◆ **Stated goal**: Using the blog post and comments below, state what the quoted Shark website says the vacuum is powerful enough to do.

◆ **Passage to read**:

============

I do have a question. Help me understand why you chose to clean up Ella's vomit with my shark this morning.

Love you,



M&Co. said...


I'm guessing that didn't go very well.

kimmyk said...

Oh yeah see, book smarts versus common sense. Apparently ya can't have both. Bummer.

Sorry Ella's sick.

Good for you going away in Feb. too!

kia (good enough mama) said...

Honestly, in our house, if I don't have to clean up the vomit, I don't really care WHAT Hubby uses to clean up the vomit. I'm THAT appalled by vomit. Wuss, I know... :)

Lumpyheadsmom said...

Oh god. Throw it out and get a new one. Shark, that is. Keep the husband. Maybe.

Scary Mommy said...

This is so my husband. He is literally (and I don't use that word lightly,)the smartest person I know. But he can be such a freaking moron around the house/

Aimee said...

Your husband is actually the smart one.

You said: "Help me understand why you chose to clean up Ella's vomit with my shark this morning."

Website for the Shark said: "it's powerful enough to even vacuum up chunky food messes with ease."

I say: Chunky Food Messes and Vomit are actually one and the same.

Misfit Hausfrau said...

That may be what the ad says, but the ad does not say, "It's powerful enough to vacuum up chunky food messes that have been regurgitated and are in a cocoon of sputum."

============

◆ **Stored rows**:
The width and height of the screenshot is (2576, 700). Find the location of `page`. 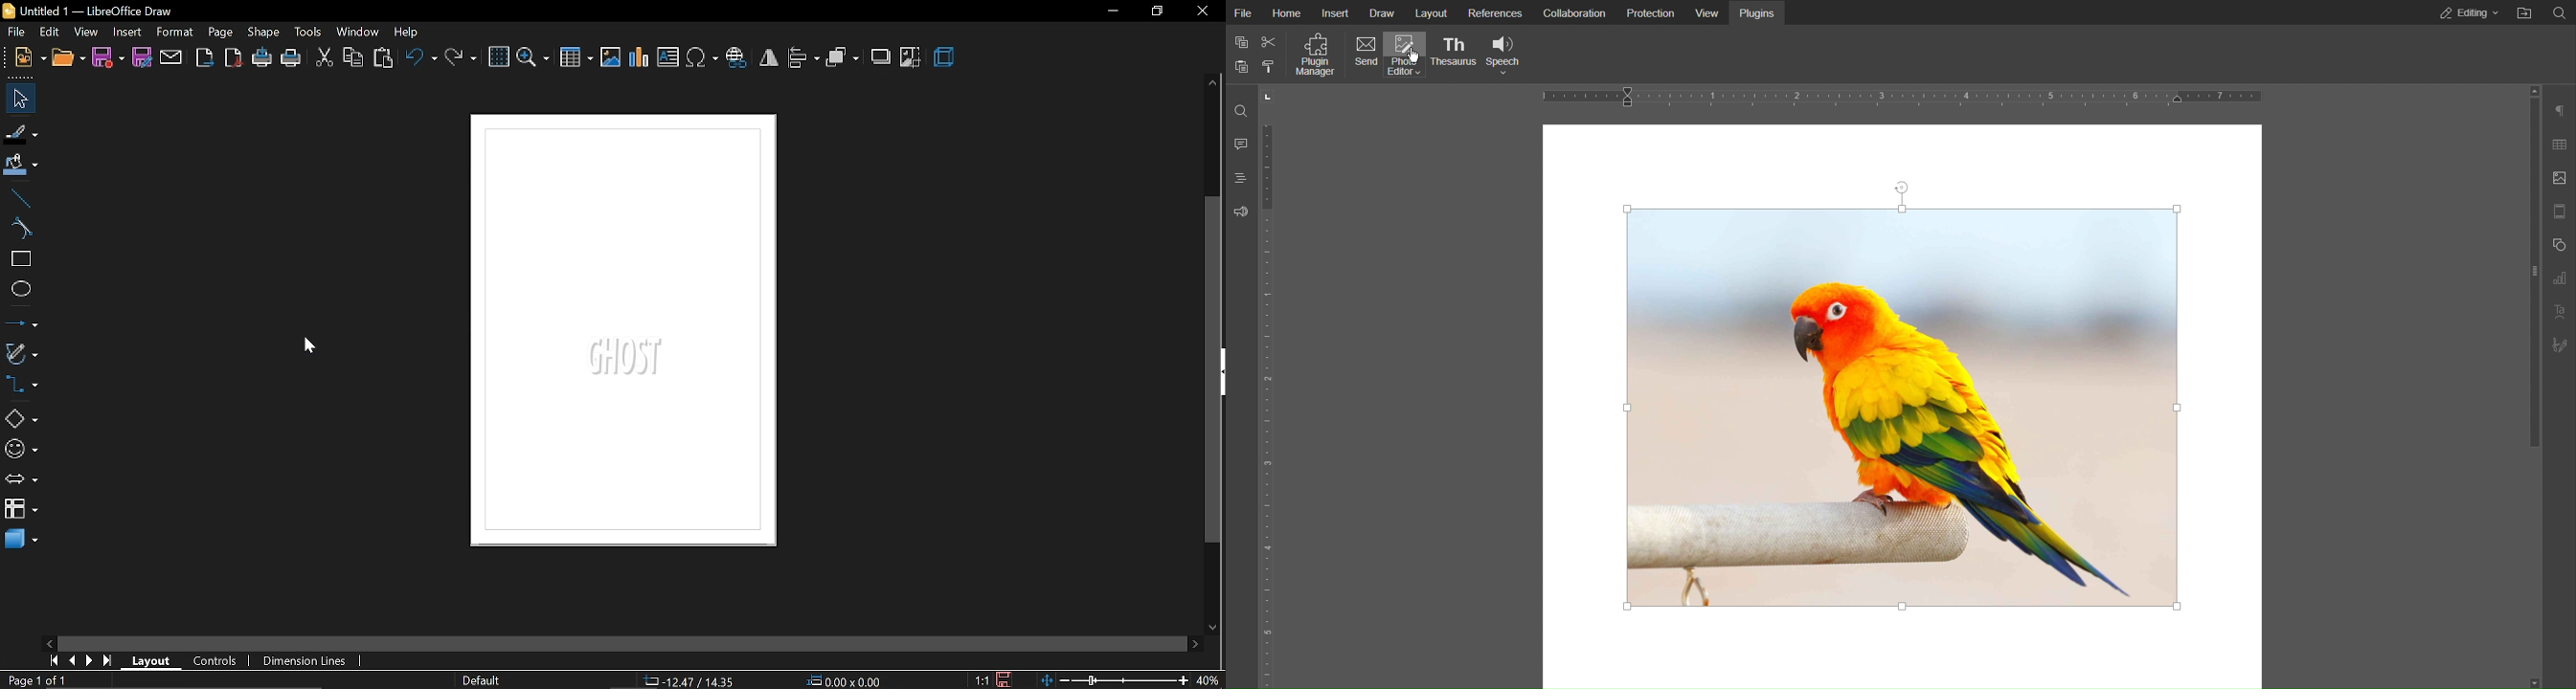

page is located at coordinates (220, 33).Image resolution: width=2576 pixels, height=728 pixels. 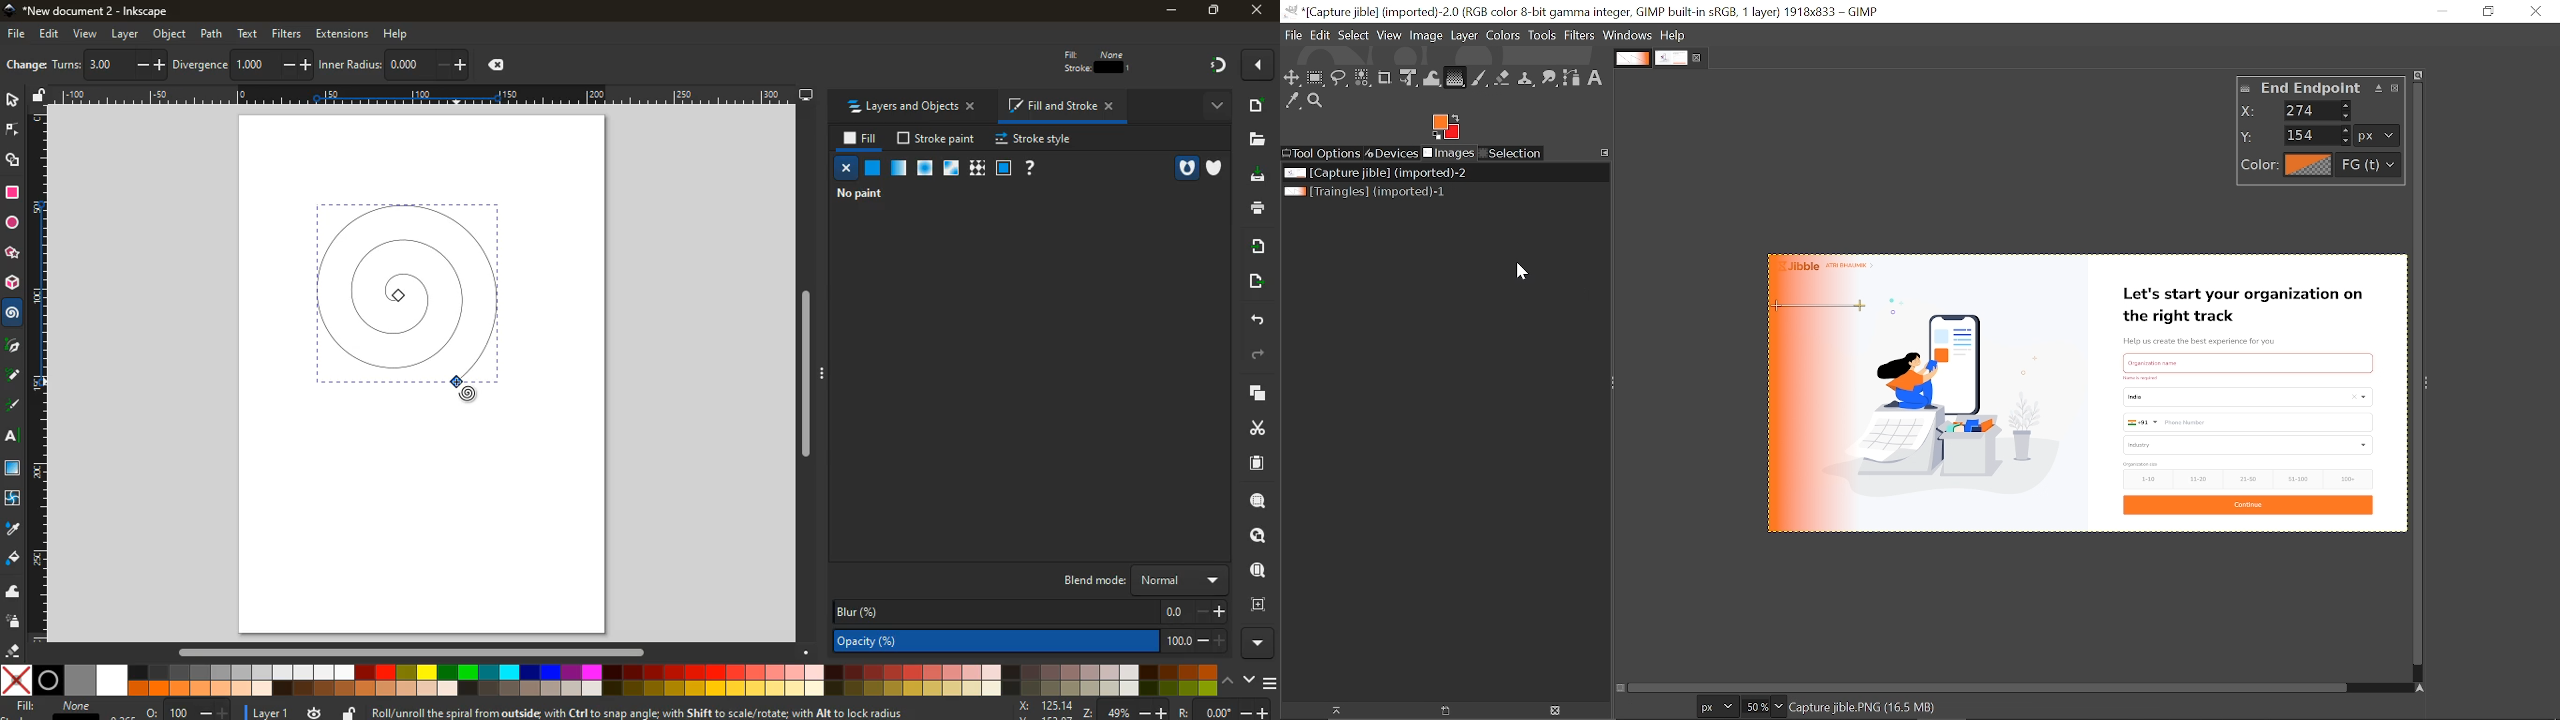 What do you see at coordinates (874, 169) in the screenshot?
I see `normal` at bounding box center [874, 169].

============

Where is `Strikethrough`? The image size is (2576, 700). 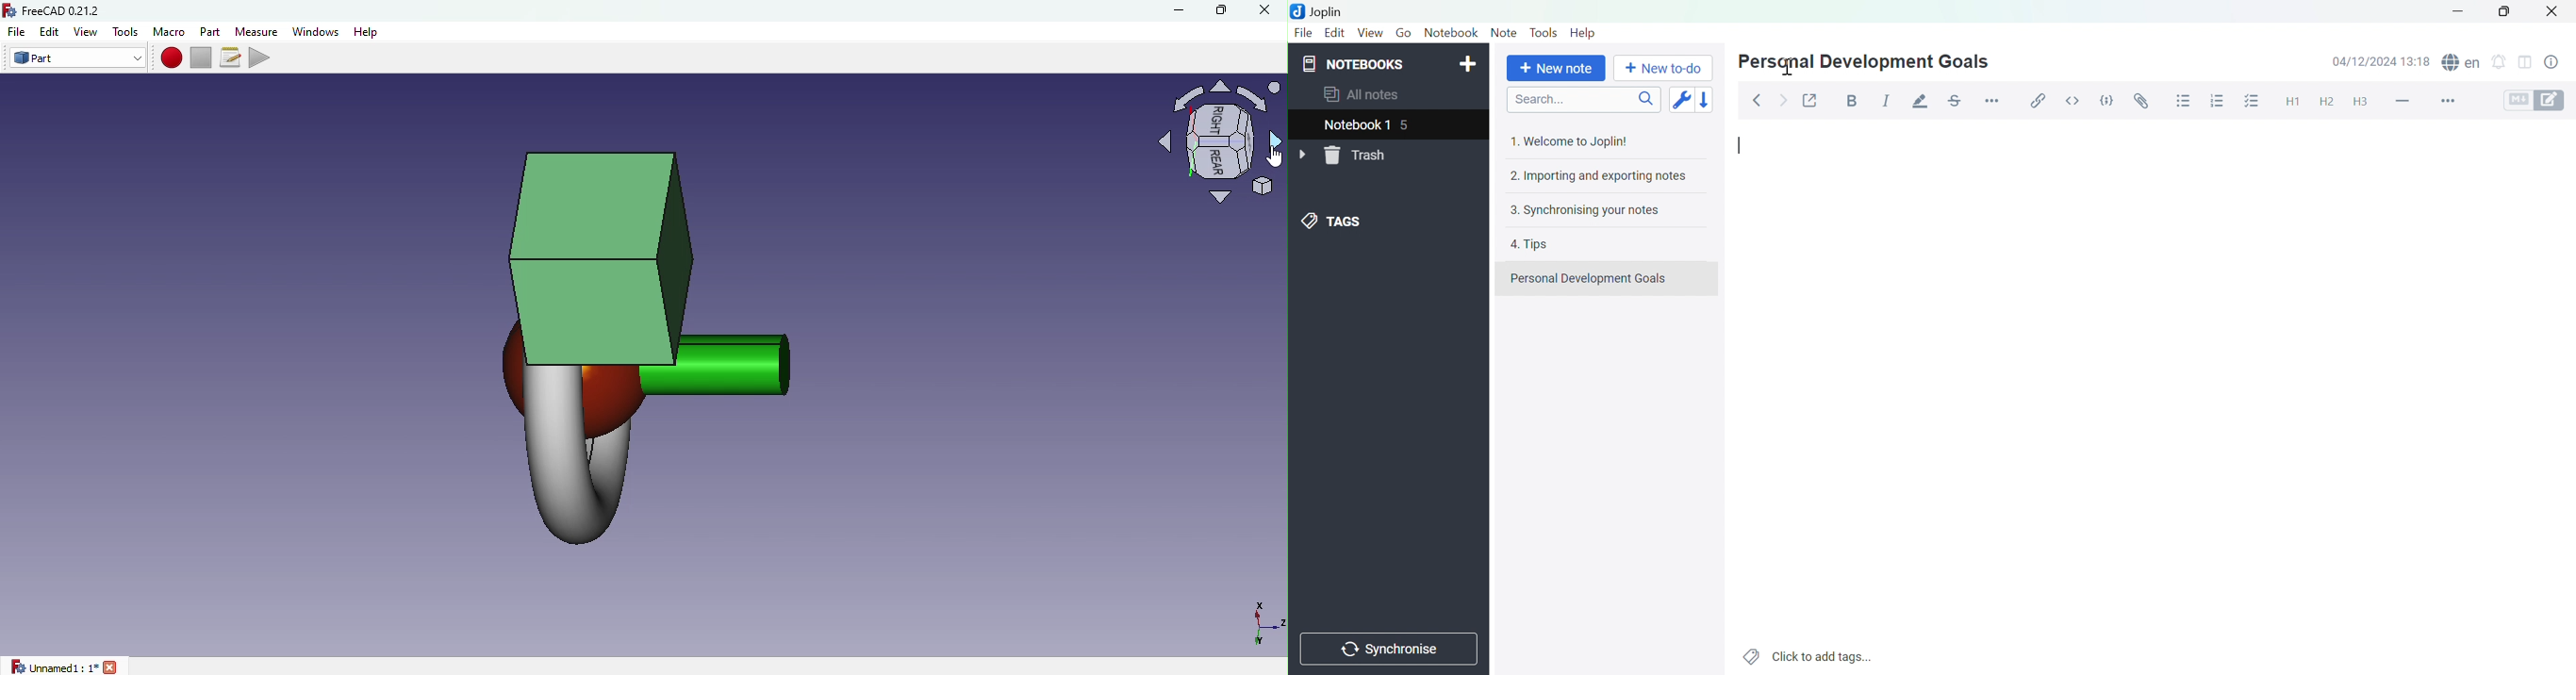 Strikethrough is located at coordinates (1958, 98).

============

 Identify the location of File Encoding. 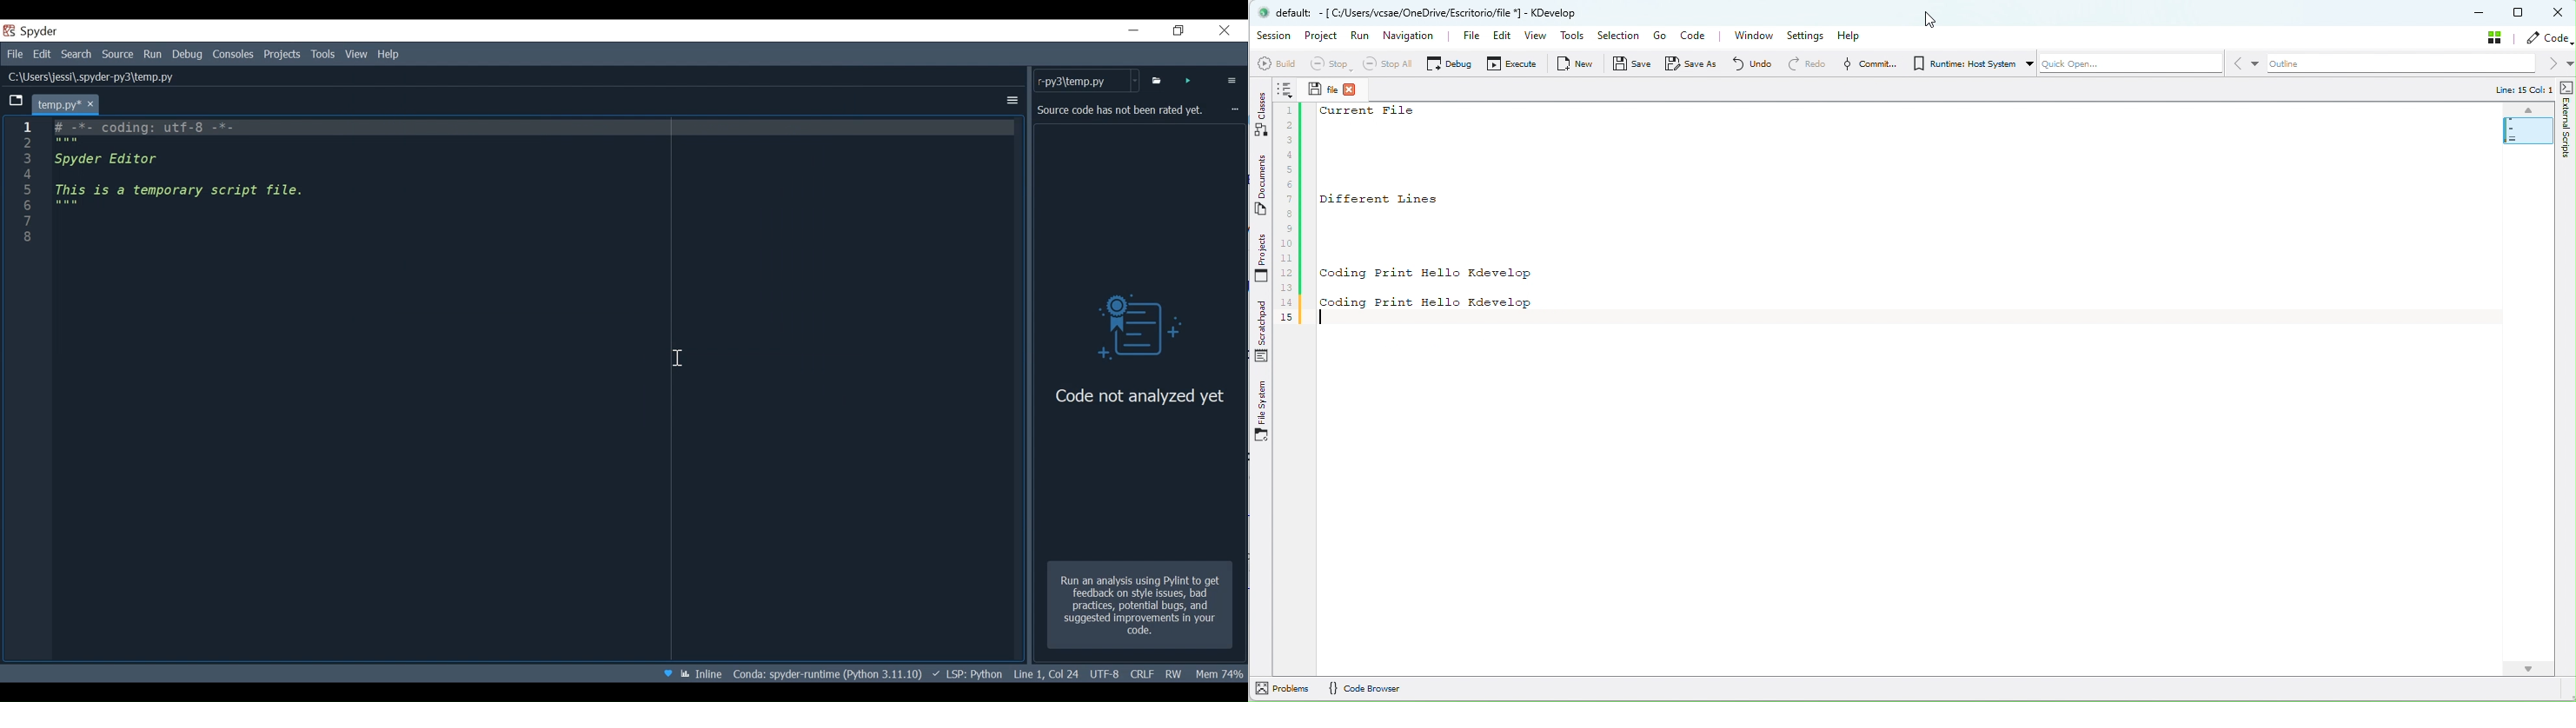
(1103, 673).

============

◆ **Task output**: Vacuum up chunky food messes with ease.